§ **Task to complete**:
Word for word, retype the tail of the data below, starting with the line that has "The height and width of the screenshot is (794, 1852)." and including the last line.

§ **Exercise input**:
-- Opening Marker --

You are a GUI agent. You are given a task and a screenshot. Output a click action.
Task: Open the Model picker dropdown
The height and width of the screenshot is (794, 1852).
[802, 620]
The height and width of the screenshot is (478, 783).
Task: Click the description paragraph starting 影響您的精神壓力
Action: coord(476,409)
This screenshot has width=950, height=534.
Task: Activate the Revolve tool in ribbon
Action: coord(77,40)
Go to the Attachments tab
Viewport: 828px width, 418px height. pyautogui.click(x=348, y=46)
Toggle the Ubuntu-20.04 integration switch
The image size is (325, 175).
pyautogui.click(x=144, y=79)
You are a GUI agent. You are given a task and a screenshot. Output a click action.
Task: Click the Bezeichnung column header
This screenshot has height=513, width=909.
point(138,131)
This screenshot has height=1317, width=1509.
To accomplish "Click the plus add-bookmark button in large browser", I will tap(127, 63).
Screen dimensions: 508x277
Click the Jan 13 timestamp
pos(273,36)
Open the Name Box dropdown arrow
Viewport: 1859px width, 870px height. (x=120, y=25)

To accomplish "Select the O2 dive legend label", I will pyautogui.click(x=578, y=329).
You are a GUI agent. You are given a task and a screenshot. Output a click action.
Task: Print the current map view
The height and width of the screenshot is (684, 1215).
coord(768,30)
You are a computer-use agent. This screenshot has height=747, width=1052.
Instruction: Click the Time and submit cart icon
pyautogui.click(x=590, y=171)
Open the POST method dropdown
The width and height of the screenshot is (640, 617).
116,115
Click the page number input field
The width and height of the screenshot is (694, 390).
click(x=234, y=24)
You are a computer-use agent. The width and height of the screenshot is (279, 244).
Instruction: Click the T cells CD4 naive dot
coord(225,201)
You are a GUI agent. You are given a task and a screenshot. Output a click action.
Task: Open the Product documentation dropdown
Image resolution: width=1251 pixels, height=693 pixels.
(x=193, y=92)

-- Closing Marker --

§ **Written response**:
The height and width of the screenshot is (794, 1852).
[802, 620]
The height and width of the screenshot is (478, 783).
Task: Click the description paragraph starting 影響您的精神壓力
Action: coord(476,409)
This screenshot has width=950, height=534.
Task: Activate the Revolve tool in ribbon
Action: coord(77,40)
Go to the Attachments tab
Viewport: 828px width, 418px height. pyautogui.click(x=348, y=46)
Toggle the Ubuntu-20.04 integration switch
The image size is (325, 175).
pyautogui.click(x=144, y=79)
You are a GUI agent. You are given a task and a screenshot. Output a click action.
Task: Click the Bezeichnung column header
This screenshot has height=513, width=909.
point(138,131)
This screenshot has height=1317, width=1509.
To accomplish "Click the plus add-bookmark button in large browser", I will tap(127, 63).
Screen dimensions: 508x277
Click the Jan 13 timestamp
pos(273,36)
Open the Name Box dropdown arrow
Viewport: 1859px width, 870px height. (x=120, y=25)

To accomplish "Select the O2 dive legend label", I will pyautogui.click(x=578, y=329).
You are a GUI agent. You are given a task and a screenshot. Output a click action.
Task: Print the current map view
The height and width of the screenshot is (684, 1215).
coord(768,30)
You are a computer-use agent. This screenshot has height=747, width=1052.
Instruction: Click the Time and submit cart icon
pyautogui.click(x=590, y=171)
Open the POST method dropdown
The width and height of the screenshot is (640, 617).
116,115
Click the page number input field
The width and height of the screenshot is (694, 390).
click(x=234, y=24)
You are a computer-use agent. The width and height of the screenshot is (279, 244).
Instruction: Click the T cells CD4 naive dot
coord(225,201)
You are a GUI agent. You are given a task and a screenshot. Output a click action.
Task: Open the Product documentation dropdown
Image resolution: width=1251 pixels, height=693 pixels.
(x=193, y=92)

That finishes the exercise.